§ EXCERPT
****************

Nobody designs it that way, but sometimes bureaucratic systems produce cruel outcomes. I'm seeing that play out in my whānau today. A relative has been tragically struck with a diagnosis of incurable cancer. Because she can't continue working, the system we have requires a stand-down period before she can access help from the state in the form of the subsistence-only sickness benefit. In her case, luckily, even with moko in her care, she will get through financially. But many others aren't as fortunate and are forced to deal with economic distress at the worst imaginable time in their lives, through absolutely no fault of their own.
This episode highlighted to me how important it is for Aotearoa New Zealand to get behind Labour's most ambitious and far-sighted reform to date: the Social Unemployment Insurance scheme.
The media coverage you would generally expect from Grant Robertson's announcement of the scheme was blunted by justifiable national focus on the Omicron threat. But it's worth spelling out what the new scheme entails, and why it represents a vast improvement over what we have now.
The gist of it is as follows. As long as you've been in the workforce for six months (even if with more than one employer over that time), you will receive 80 per cent of your income for up to seven months in the event of redundancy or any other form of "no fault" job loss. This can also apply to people with a severe medical condition (defined as requiring more than four weeks off work). Aside from full-time employees, the scheme also covers contractors and casual staff.
The scheme will be administered by ACC and will include wraparound services, including training and rehabilitation. (It may cover workers for up to 12 months if they are enrolled in an approved training programme.)
Now I've heard some call this "middle-class welfare" that will mostly help the better off, so I put that to CTU economist and reform advocate Craig Renney. He came armed for rebuttal.
"The official data on redundancies," he explained over email, "shows that lower-income workers are more likely to be laid off than other workers. Across a two-year period, nearly 60 per cent of redundancies occurred to workers earning less than $48,000 a year.
"In the decade to 2020, nearly 100,000 Māori were made redundant. A further 50,000 Māori left their job due to ill health.
"Across the same period nearly 150,000 workers with children were made redundant, and at least 60,000 workers with children left their job due to ill health".
The scheme will be funded through a levy on salaries set at 1.39 per cent, shared between employers and employees, and overseen by an independent entity comprising representatives of business, unions and Māori. This approach inoculates the scheme and guarantees the protections it offers from the prying hands of future governments. The UK scheme, which is funded from general revenue and overseen by elected politicians, has predictably been a disaster.

****************

§ RECORDED INFORMATION
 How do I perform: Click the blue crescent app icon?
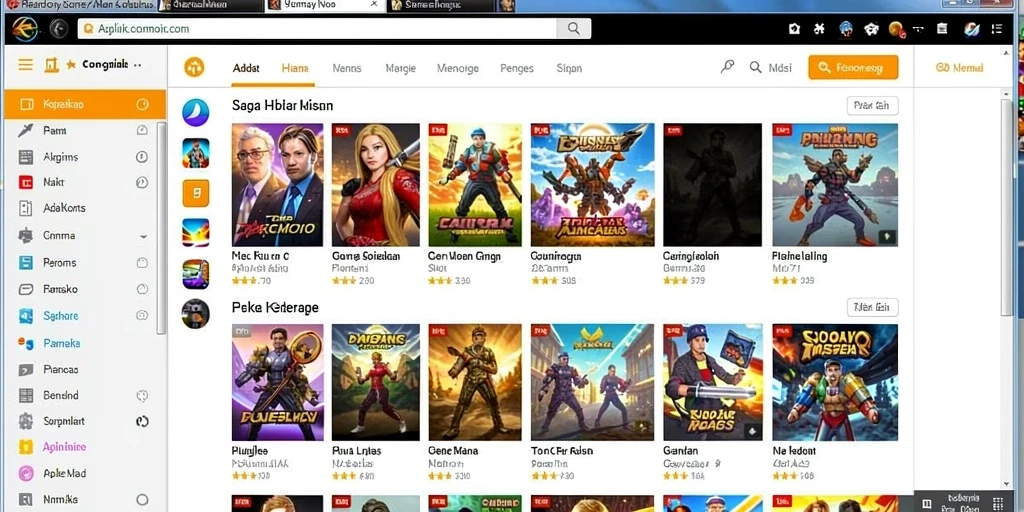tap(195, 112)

****************

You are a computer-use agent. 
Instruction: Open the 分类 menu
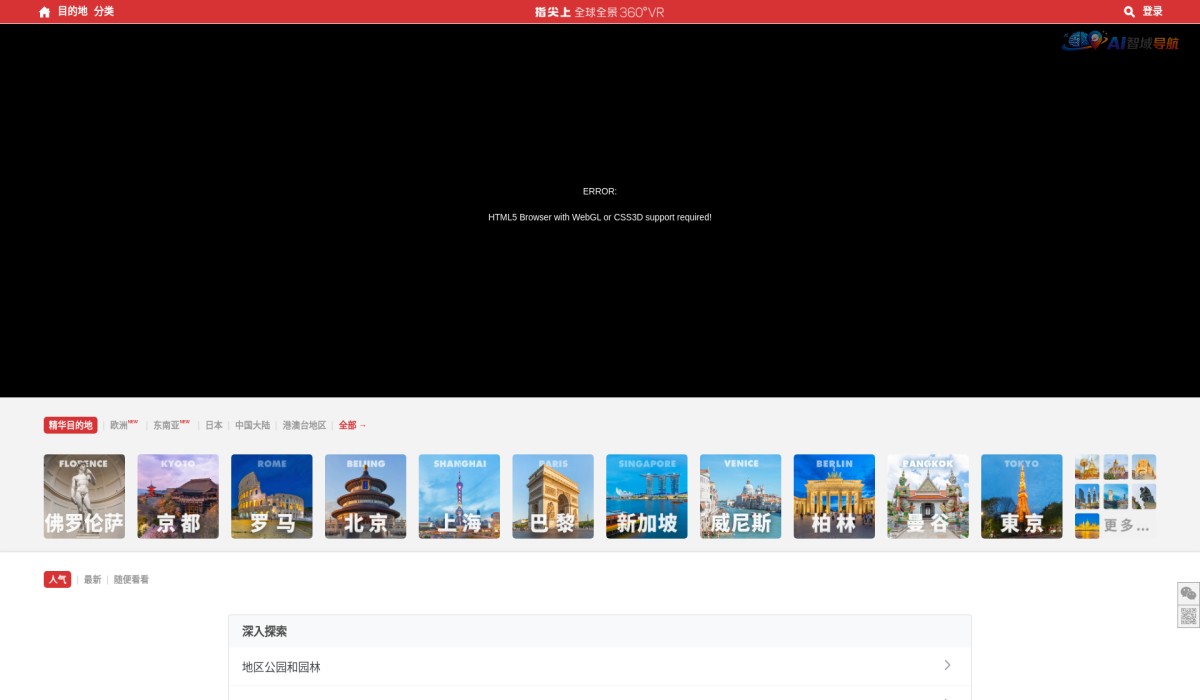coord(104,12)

****************

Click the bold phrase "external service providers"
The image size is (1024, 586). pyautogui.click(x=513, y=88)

****************

§ QUESTIONS TO ANSWER
**a.** According to the opinion piece on the Social Unemployment Insurance scheme, what share of their income would an eligible worker receive, and for how long?
**b.** The opinion piece on the Social Unemployment Insurance scheme says the scheme will be funded through a salary levy and overseen by an independent entity. Why does it favor that arrangement?
**c.** Extend the opinion piece on the Social Unemployment Insurance scheme, starting after its last sentence.
The entries are separate material and are unrelated to the opinion piece.

§ ACTIVITY ANSWERS
**a.** 80 per cent of their income for up to seven months.

**b.** The levy would be shared between employers and employees, and the overseeing entity would include representatives of business, unions and Māori. The piece says this approach shields the scheme and its protections from the prying hands of future governments.

**c.**
"We saw what National did to the welfare state during its last nine years in office," Renney reminded me, "making a separate fund gives the scheme more control over its future."
This scheme is not a welfare programme. It is an overdue recognition of what Kiwis' careers have come to look like over the past three or four decades. Far fewer of us will get through our working lives without facing the economic shock of sudden periods of unemployment. Rather than extinguishing our lifestyles overnight by forcing us on to the jobseeker pittance, it provides financial and other forms of support to transition to your next role without putting your next mortgage payment or power bill in peril. It upholds the dignity of work while recognising the rapidly changing nature of the workplace.
For some of my progressive friends who have doubts about the scheme, I urge you to look at that data and you'll see it's women, young people, Māori and Pasifika who bear the brunt of redundancies and who will therefore benefit most from the scheme. And if you cast your eyes offshore, you'll see that countries operating this or like models of social insurance that report the lowest rates of inequality.
None of this means we don't need to tackle the inadequacy of our benefits system, just that it's a totally separate issue. Of course, current benefits are shamefully low, forcing children to endure living conditions we simply should not tolerate in Aotearoa.
Aside from its many policy merits and economic justifications, Social Unemployment Insurance is, above all, a humane approach that gives people a chance to navigate life's ups and downs without the indignity of stand-down periods and poverty handouts.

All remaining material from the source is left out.